New coal tax casts long shadow over Qld’s future

  • Posted 04 May, 2023
  • Media Releases

4 May 2023

The future of regional communities throughout the Bowen Basin is at risk from the State Government’s new royalty tax tiers, which are set to cost coal producers six times more this financial year than predicted in last year’s state budget, the Queensland Resources Council (QRC) said today.

Speaking from Moranbah, where Bowen Coking Coal will officially re-open its Burton Mine Complex today, QRC Chief Executive Ian Macfarlane said the scale of the sudden state royalty tax hike is already impacting decisions about resources investment and jobs across the state.

“It’s great to be here at the Burton Mine, but the fact remains this investment decision was made before the Queensland Government’s shock royalty increase,” he said,” he said.

“Queenslanders should be in no doubt there will be fewer jobs and less investment in the future because we now have the highest royalty rates in the world, which has seriously undermined our sector’s international competitiveness.”

Last year, the Queensland Government announced it would add three higher tiers to the state’s royalty tax system, costing coal producers an estimated extra $800 million in 2022/23.

The latest price forecast from the Office of the Chief Economist suggests the amount will be closer to an extra $5 billion, bringing the total amount of coal royalties paid by coal companies this financial year to an unprecedented $13 billion.

Mr Macfarlane said taking this amount of money out of the sector in a one-year period is a huge disincentive for companies to continue to invest in Queensland.

“Queensland royalty taxes are now the highest in the world, and our top rate is five times higher than in New South Wales,” he said.

“Alarm bells should be ringing for the State Government and for every Queenslander.

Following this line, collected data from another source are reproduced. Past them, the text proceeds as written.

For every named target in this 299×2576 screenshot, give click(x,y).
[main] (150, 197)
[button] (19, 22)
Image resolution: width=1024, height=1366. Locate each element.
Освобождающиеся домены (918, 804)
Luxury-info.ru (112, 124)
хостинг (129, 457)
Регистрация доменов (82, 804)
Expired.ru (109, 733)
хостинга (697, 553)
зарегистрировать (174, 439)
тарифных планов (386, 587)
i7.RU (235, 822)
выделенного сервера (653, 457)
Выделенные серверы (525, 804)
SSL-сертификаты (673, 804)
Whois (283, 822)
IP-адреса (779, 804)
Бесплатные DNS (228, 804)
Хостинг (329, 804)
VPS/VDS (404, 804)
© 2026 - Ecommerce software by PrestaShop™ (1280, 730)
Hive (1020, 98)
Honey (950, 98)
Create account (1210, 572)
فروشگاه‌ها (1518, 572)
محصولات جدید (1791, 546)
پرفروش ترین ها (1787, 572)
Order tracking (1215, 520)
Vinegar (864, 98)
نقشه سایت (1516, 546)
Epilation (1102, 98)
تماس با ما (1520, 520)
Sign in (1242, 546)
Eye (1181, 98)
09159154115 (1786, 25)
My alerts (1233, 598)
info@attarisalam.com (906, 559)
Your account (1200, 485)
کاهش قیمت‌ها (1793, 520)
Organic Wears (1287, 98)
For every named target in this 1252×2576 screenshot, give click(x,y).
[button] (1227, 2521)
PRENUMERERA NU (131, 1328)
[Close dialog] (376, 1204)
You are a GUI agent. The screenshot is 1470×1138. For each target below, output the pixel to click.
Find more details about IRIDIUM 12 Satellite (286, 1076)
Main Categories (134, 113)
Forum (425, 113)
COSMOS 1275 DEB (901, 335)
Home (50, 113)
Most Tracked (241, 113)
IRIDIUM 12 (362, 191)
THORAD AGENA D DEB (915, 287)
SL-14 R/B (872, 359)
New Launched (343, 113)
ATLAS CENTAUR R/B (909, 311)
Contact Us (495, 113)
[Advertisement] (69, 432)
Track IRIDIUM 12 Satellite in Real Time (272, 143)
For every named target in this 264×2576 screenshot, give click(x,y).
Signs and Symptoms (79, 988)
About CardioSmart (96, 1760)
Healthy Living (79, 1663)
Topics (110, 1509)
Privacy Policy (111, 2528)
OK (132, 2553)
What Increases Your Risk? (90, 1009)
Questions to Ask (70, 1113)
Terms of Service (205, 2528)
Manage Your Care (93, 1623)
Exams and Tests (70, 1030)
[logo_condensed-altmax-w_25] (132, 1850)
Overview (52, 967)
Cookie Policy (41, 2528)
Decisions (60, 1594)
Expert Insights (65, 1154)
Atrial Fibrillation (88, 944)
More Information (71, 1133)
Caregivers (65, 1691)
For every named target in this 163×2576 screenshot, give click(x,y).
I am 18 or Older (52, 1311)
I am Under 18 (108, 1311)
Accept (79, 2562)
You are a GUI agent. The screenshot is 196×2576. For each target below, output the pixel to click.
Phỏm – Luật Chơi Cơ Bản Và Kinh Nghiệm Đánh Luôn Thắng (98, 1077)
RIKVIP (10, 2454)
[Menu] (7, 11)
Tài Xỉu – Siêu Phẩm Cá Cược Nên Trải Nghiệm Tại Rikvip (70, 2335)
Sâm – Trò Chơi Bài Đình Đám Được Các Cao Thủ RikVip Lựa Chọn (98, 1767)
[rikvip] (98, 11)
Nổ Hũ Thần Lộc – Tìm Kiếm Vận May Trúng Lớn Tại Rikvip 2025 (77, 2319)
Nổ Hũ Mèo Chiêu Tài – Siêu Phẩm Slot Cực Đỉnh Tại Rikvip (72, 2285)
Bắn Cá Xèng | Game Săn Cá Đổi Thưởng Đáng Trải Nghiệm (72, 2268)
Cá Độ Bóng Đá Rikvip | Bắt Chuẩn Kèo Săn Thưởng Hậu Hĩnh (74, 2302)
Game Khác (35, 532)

No industry can withstand such a heavy-handed and sudden tax impost, not even an industry as resilient and significant to the Queensland economy as the coal sector, which represents about 60 per cent of our exports.”

Last month, BHP confirmed it will not make any significant new investments in Queensland while the higher tax regime is in place, and Glencore has cited higher royalties as a factor in its decision not to proceed with its $2 billion Valeria project.

Mr Macfarlane said mining companies operating throughout the Bowen Basin, where Queensland’s coal sector is largely based, have long been the driving force behind the Queensland economy.

Statewide, the resources sector contributed $94.6 billion to the Queensland economy last year, supported the jobs of 450,000-plus people and spent more than $27 billion across 14,000 businesses in its supply chain.

“The frustrating reality is that before the new tax tiers were introduced, coal companies would have still contributed a record $8.3 billion in royalties to the state budget this financial year because coal prices have been so strong,” Mr Macfarlane said.

“When prices are high, the amount of royalties paid by companies increases. That’s how the previous system worked, and it was working well for Queensland.

“There is no justification for the government to step in and throw Queensland’s investment environment into chaos.”

MR Macfarlane said the full impact of the government’s sudden change in economic policy will be felt in five to 10 years, when the pipeline of new investment in large-scale, long-term resources projects is not there to take over from projects that have reached their end of mine life.

“This should be a concern for every Queenslander, and I urge people to find out more about this issue and how it will affect their lives and livelihoods.”